*** Given records ***

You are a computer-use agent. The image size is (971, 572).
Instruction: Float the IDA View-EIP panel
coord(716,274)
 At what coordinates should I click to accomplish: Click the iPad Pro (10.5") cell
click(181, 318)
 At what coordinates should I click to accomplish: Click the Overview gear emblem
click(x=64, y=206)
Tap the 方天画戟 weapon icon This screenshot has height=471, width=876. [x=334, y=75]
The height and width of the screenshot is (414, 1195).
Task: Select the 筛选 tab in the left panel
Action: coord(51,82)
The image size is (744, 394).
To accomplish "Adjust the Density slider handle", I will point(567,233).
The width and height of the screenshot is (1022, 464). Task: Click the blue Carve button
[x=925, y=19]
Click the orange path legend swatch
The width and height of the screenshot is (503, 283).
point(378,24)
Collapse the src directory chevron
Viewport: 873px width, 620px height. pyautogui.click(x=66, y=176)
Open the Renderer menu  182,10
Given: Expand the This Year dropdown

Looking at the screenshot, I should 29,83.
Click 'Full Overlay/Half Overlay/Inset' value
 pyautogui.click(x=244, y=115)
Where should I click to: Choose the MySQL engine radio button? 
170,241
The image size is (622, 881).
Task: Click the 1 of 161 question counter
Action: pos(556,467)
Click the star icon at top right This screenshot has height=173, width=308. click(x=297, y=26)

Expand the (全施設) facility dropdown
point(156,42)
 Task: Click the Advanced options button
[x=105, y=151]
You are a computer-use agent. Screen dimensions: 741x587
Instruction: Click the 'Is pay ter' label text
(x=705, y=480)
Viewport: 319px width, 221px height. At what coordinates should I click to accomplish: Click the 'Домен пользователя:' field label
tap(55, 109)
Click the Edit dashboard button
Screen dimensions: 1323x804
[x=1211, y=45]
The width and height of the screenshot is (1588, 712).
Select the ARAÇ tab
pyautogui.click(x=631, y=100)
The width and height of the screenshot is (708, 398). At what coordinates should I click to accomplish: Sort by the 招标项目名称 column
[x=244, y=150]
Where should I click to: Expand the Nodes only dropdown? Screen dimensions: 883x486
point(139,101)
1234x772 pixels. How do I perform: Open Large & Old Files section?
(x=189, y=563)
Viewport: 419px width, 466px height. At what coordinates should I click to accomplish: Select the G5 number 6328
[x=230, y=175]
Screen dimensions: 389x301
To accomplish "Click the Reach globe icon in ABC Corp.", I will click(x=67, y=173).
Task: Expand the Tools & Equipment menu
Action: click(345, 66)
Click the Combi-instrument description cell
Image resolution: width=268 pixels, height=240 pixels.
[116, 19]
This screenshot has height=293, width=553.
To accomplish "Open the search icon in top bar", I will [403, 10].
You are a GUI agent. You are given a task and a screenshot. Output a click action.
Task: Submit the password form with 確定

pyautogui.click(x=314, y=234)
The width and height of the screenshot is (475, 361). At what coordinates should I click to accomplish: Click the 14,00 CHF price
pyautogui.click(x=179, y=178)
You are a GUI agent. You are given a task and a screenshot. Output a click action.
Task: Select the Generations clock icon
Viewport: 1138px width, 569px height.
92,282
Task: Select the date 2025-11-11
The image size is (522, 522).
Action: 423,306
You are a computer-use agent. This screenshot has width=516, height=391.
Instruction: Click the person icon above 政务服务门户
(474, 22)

*** End of Given records ***

● Activity: Each line of the records above should be copied exactly.

● Written response:
You are a computer-use agent. The image size is (971, 572).
Instruction: Float the IDA View-EIP panel
coord(716,274)
 At what coordinates should I click to accomplish: Click the iPad Pro (10.5") cell
click(181, 318)
 At what coordinates should I click to accomplish: Click the Overview gear emblem
click(x=64, y=206)
Tap the 方天画戟 weapon icon This screenshot has height=471, width=876. [x=334, y=75]
The height and width of the screenshot is (414, 1195).
Task: Select the 筛选 tab in the left panel
Action: coord(51,82)
The image size is (744, 394).
To accomplish "Adjust the Density slider handle", I will point(567,233).
The width and height of the screenshot is (1022, 464). Task: Click the blue Carve button
[x=925, y=19]
Click the orange path legend swatch
The width and height of the screenshot is (503, 283).
point(378,24)
Collapse the src directory chevron
Viewport: 873px width, 620px height. pyautogui.click(x=66, y=176)
Open the Renderer menu  182,10
Given: Expand the This Year dropdown

Looking at the screenshot, I should 29,83.
Click 'Full Overlay/Half Overlay/Inset' value
 pyautogui.click(x=244, y=115)
Where should I click to: Choose the MySQL engine radio button? 
170,241
The image size is (622, 881).
Task: Click the 1 of 161 question counter
Action: pos(556,467)
Click the star icon at top right This screenshot has height=173, width=308. click(x=297, y=26)

Expand the (全施設) facility dropdown
point(156,42)
 Task: Click the Advanced options button
[x=105, y=151]
You are a computer-use agent. Screen dimensions: 741x587
Instruction: Click the 'Is pay ter' label text
(x=705, y=480)
Viewport: 319px width, 221px height. At what coordinates should I click to accomplish: Click the 'Домен пользователя:' field label
tap(55, 109)
Click the Edit dashboard button
Screen dimensions: 1323x804
[x=1211, y=45]
The width and height of the screenshot is (1588, 712).
Select the ARAÇ tab
pyautogui.click(x=631, y=100)
The width and height of the screenshot is (708, 398). At what coordinates should I click to accomplish: Sort by the 招标项目名称 column
[x=244, y=150]
Where should I click to: Expand the Nodes only dropdown? Screen dimensions: 883x486
point(139,101)
1234x772 pixels. How do I perform: Open Large & Old Files section?
(x=189, y=563)
Viewport: 419px width, 466px height. At what coordinates should I click to accomplish: Select the G5 number 6328
[x=230, y=175]
Screen dimensions: 389x301
To accomplish "Click the Reach globe icon in ABC Corp.", I will click(x=67, y=173).
Task: Expand the Tools & Equipment menu
Action: click(345, 66)
Click the Combi-instrument description cell
Image resolution: width=268 pixels, height=240 pixels.
[116, 19]
This screenshot has height=293, width=553.
To accomplish "Open the search icon in top bar", I will [403, 10].
You are a GUI agent. You are given a task and a screenshot. Output a click action.
Task: Submit the password form with 確定

pyautogui.click(x=314, y=234)
The width and height of the screenshot is (475, 361). At what coordinates should I click to accomplish: Click the 14,00 CHF price
pyautogui.click(x=179, y=178)
You are a GUI agent. You are given a task and a screenshot. Output a click action.
Task: Select the Generations clock icon
Viewport: 1138px width, 569px height.
92,282
Task: Select the date 2025-11-11
The image size is (522, 522).
Action: 423,306
You are a computer-use agent. This screenshot has width=516, height=391.
Instruction: Click the person icon above 政务服务门户
(474, 22)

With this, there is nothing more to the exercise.